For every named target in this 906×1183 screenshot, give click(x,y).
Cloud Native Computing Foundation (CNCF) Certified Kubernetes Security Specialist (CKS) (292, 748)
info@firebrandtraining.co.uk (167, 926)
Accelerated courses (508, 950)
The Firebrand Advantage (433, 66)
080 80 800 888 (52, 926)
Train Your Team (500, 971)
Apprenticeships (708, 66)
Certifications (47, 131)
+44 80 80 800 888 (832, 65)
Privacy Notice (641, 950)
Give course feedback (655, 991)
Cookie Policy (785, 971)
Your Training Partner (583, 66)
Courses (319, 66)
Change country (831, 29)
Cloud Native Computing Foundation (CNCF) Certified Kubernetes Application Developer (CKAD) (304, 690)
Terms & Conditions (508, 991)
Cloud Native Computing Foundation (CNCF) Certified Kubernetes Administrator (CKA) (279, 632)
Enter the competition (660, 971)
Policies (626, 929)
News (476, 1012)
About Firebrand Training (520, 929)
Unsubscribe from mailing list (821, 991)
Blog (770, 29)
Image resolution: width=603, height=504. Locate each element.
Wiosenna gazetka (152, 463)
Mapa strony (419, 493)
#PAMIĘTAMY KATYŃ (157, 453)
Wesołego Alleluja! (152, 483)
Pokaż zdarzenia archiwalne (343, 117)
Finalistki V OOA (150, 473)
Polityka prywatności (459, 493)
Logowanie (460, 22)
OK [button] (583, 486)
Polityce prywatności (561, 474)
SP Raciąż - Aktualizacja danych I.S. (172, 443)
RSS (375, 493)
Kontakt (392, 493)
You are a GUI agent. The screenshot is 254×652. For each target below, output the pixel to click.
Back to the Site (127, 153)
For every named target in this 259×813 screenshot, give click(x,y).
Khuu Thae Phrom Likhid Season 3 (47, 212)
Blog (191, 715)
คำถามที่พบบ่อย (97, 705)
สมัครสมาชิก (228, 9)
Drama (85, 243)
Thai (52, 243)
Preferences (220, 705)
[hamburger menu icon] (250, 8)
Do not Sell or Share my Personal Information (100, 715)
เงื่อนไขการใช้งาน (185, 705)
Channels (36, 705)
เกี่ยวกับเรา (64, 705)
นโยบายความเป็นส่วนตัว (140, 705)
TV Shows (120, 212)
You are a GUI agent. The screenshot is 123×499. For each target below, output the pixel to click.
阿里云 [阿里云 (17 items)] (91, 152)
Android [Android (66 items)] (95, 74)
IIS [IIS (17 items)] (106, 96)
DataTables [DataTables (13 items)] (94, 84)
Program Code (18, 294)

WHAT IS NEEDED
Copy out all of the records above verbatim, from the first line to the last.

ANSWER TO THE PROBLEM
For every named target in this 906×1183 screenshot, give click(x,y).
Cloud Native Computing Foundation (CNCF) Certified Kubernetes Security Specialist (CKS) (292, 748)
info@firebrandtraining.co.uk (167, 926)
Accelerated courses (508, 950)
The Firebrand Advantage (433, 66)
080 80 800 888 (52, 926)
Train Your Team (500, 971)
Apprenticeships (708, 66)
Certifications (47, 131)
+44 80 80 800 888 (832, 65)
Privacy Notice (641, 950)
Give course feedback (655, 991)
Cookie Policy (785, 971)
Your Training Partner (583, 66)
Courses (319, 66)
Change country (831, 29)
Cloud Native Computing Foundation (CNCF) Certified Kubernetes Application Developer (CKAD) (304, 690)
Terms & Conditions (508, 991)
Cloud Native Computing Foundation (CNCF) Certified Kubernetes Administrator (CKA) (279, 632)
Enter the competition (660, 971)
Policies (626, 929)
News (476, 1012)
About Firebrand Training (520, 929)
Unsubscribe from mailing list (821, 991)
Blog (770, 29)
Image resolution: width=603, height=504. Locate each element.
Wiosenna gazetka (152, 463)
Mapa strony (419, 493)
#PAMIĘTAMY KATYŃ (157, 453)
Wesołego Alleluja! (152, 483)
Pokaż zdarzenia archiwalne (343, 117)
Finalistki V OOA (150, 473)
Polityka prywatności (459, 493)
Logowanie (460, 22)
OK [button] (583, 486)
Polityce prywatności (561, 474)
SP Raciąż - Aktualizacja danych I.S. (172, 443)
RSS (375, 493)
Kontakt (392, 493)
You are a GUI agent. The screenshot is 254×652. For each target below, output the pixel to click.
Back to the Site (127, 153)
For every named target in this 259×813 screenshot, give click(x,y).
Khuu Thae Phrom Likhid Season 3 (47, 212)
Blog (191, 715)
คำถามที่พบบ่อย (97, 705)
สมัครสมาชิก (228, 9)
Drama (85, 243)
Thai (52, 243)
Preferences (220, 705)
[hamburger menu icon] (250, 8)
Do not Sell or Share my Personal Information (100, 715)
เงื่อนไขการใช้งาน (185, 705)
Channels (36, 705)
เกี่ยวกับเรา (64, 705)
นโยบายความเป็นส่วนตัว (140, 705)
TV Shows (120, 212)
You are a GUI agent. The screenshot is 123×499. For each target below, output the pixel to click.
阿里云 [阿里云 (17 items)] (91, 152)
Android [Android (66 items)] (95, 74)
IIS [IIS (17 items)] (106, 96)
DataTables [DataTables (13 items)] (94, 84)
Program Code (18, 294)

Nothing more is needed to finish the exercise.